Tuesday, March 3, 2015

The Antibiotic Hunters: Must See TV





I just had to preview the new CBC documentary The Antibiotic Hunters because I'd recently come down with a suspected case of C Difficile after a well meaning  ER doctor doused me with competing antibiotics.
But what a relief!
Because I discovered this hour from Vancouver documentary film maker Bruce Mohun is pretty terrific.
I naively thought it would be a bunch of talking heads but the visuals are amazing.
You can catch the premiere on CBC-TV's The Nature Of Things Thursday March 5 at 8 p.m.
"We started by selling the idea to CBC's The Nature Of Things," Mohun explained on the phone to me. "But, yeah, we thought the visuals might be the challenging part."
Instead Mohun's travels all over the map make the hour must see TV.
"We're at the end of the great age of antibiotics," Mohun says. "They have been over prescribed and unlike other drugs they are no longer potent if used over long periods.
"Scientists have warned us that new drug resistant strains of infections may pounce and we would have nothing to counter.
"So there's a desperate race to find new antibiotics and that's what I tried to look at."
Finding new antibiotics out there is a case of venturing into places untouched by human habitation.
In one segment Mohun and crew wiggle into a tiny cave in the B.C. forest where the textured walls may indeed produce suitable material.

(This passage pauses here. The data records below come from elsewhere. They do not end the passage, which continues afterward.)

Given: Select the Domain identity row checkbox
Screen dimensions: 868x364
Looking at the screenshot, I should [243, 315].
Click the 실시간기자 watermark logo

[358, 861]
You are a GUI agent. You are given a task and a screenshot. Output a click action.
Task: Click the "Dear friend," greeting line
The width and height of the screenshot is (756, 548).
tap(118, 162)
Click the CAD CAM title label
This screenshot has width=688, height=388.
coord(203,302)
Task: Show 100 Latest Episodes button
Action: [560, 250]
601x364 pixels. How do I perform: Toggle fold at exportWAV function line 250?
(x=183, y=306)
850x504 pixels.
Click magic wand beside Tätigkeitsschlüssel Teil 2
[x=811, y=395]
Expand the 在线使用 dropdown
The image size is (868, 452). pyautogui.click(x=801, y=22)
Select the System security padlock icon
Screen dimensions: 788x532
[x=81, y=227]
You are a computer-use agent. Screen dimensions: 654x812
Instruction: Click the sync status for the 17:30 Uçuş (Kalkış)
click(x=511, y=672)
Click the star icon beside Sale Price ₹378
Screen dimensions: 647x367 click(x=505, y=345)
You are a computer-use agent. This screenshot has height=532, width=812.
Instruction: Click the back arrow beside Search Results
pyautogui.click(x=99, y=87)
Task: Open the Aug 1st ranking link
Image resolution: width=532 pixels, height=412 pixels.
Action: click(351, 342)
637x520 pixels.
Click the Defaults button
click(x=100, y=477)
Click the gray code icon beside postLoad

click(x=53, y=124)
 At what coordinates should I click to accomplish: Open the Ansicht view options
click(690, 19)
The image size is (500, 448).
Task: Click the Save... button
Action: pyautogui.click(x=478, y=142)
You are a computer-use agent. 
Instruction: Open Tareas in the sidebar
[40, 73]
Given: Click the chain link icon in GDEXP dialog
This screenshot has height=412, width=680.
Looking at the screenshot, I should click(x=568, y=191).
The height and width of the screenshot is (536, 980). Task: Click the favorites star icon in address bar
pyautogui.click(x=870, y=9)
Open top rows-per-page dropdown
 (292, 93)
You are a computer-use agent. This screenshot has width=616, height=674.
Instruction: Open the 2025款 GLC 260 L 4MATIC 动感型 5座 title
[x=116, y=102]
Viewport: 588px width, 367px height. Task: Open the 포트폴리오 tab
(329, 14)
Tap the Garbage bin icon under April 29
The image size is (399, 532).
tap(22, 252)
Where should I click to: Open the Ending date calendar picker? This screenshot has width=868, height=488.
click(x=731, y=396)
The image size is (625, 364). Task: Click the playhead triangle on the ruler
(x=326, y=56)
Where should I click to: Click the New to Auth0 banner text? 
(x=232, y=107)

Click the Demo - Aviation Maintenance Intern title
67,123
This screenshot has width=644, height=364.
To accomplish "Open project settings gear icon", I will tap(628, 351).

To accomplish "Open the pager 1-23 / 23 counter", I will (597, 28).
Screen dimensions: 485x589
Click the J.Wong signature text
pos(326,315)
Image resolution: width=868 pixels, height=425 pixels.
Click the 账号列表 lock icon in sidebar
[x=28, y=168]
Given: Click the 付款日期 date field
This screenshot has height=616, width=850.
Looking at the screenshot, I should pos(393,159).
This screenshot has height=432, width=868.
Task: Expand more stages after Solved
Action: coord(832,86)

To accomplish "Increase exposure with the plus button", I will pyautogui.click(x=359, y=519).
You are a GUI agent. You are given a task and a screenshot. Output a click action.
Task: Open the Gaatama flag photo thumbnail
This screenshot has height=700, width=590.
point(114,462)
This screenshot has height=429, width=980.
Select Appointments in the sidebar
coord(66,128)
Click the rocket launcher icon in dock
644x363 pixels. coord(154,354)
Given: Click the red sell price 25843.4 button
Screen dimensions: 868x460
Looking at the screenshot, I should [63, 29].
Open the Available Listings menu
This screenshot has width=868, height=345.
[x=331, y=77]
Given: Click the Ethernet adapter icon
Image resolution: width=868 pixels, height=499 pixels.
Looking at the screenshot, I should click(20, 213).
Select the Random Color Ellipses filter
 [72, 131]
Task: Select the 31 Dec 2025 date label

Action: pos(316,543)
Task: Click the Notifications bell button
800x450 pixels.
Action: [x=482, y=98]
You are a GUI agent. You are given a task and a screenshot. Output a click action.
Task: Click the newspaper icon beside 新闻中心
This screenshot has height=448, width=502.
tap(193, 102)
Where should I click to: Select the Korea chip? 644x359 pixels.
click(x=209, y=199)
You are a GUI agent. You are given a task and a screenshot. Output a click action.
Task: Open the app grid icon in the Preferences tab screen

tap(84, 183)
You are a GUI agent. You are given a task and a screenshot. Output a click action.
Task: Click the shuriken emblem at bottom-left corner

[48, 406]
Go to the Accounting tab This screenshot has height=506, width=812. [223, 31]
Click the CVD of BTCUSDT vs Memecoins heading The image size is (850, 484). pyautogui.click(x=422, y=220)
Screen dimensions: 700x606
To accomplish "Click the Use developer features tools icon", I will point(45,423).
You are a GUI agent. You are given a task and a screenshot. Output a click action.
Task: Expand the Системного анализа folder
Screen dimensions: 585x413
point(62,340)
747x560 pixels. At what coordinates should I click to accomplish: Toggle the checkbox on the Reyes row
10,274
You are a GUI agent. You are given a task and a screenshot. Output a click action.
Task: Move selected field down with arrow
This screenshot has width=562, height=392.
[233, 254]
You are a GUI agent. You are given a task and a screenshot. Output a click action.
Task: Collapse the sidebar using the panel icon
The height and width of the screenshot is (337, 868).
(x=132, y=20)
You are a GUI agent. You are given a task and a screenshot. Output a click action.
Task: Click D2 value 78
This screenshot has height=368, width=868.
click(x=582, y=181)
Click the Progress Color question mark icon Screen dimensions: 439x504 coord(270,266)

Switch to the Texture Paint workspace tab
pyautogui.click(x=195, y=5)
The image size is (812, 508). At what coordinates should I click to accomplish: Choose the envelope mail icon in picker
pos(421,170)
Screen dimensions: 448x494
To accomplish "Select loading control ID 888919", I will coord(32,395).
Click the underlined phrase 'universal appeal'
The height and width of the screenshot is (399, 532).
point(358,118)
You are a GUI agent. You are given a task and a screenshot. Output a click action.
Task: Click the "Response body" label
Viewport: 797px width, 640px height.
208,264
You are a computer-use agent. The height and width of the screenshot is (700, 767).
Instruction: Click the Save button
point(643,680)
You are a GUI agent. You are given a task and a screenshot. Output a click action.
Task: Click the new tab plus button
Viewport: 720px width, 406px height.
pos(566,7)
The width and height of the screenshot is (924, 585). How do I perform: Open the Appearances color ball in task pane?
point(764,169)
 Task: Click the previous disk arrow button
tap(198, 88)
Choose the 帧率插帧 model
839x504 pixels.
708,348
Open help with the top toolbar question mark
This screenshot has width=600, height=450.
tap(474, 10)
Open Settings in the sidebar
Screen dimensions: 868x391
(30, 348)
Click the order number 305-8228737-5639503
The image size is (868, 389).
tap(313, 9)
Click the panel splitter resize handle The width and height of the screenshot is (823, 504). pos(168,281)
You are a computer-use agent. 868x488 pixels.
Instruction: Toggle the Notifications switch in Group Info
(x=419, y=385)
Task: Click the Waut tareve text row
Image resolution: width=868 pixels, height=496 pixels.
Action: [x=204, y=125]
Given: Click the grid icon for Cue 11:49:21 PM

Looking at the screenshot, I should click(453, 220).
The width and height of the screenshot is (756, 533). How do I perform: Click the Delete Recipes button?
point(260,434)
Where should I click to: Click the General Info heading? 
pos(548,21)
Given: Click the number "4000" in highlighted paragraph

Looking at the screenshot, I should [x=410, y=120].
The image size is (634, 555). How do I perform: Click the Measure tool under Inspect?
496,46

"The caves have been there for thousands of years --how they have survived and grown is tremendously important.
"How tough was it to film in a tiny cave? With one hand I'm holding the light to illuminate the scientist, with the other I'm trying to stay upright."
Another site is a remote jungle island off the coast of Panama.
"It used to be a penal colony but most of the island remains dense, unexplored bush."
That's where Mohun meets up with the amiable three-toed sloth who carries unique sources of algae growing on her back --it might be another key to a new antibiotic find.
And there's a visit to an alligator farm in Florida --the blood of alligators holds other keys as does the saliva of immense Komodo dragons..
Mohun ties this all in to the recent work of Canadian scientist and some human interest stories such as the young mom who had to have a fecal transplant to conquer her C Difficile problem.
"The problem is antibiotics are everywhere --in farm animals in Canada although the practice has been banned by European Union countries.
Other recent Mohun documentaries I've admired: The Downside Of High and The Allergy Fix.
Says Mohun "We show some other new alternatives such as the low dosage of silver mixed with the antibiotic vancomycin and what is called 'Phage therapy' used for decades in Eastern Europe where viruses called bacteriophages attack the super bugs.''
The final result is a cutting edge real story that is one of TNOT's best hours of the season so far.
THE ANTIBIOTIC HUNTERS PREMIERES ON CBC-TV'S THE NATURE OF THINGS THURSDAY MARCH 5 AT 8 P.M.
MY RATING: ****.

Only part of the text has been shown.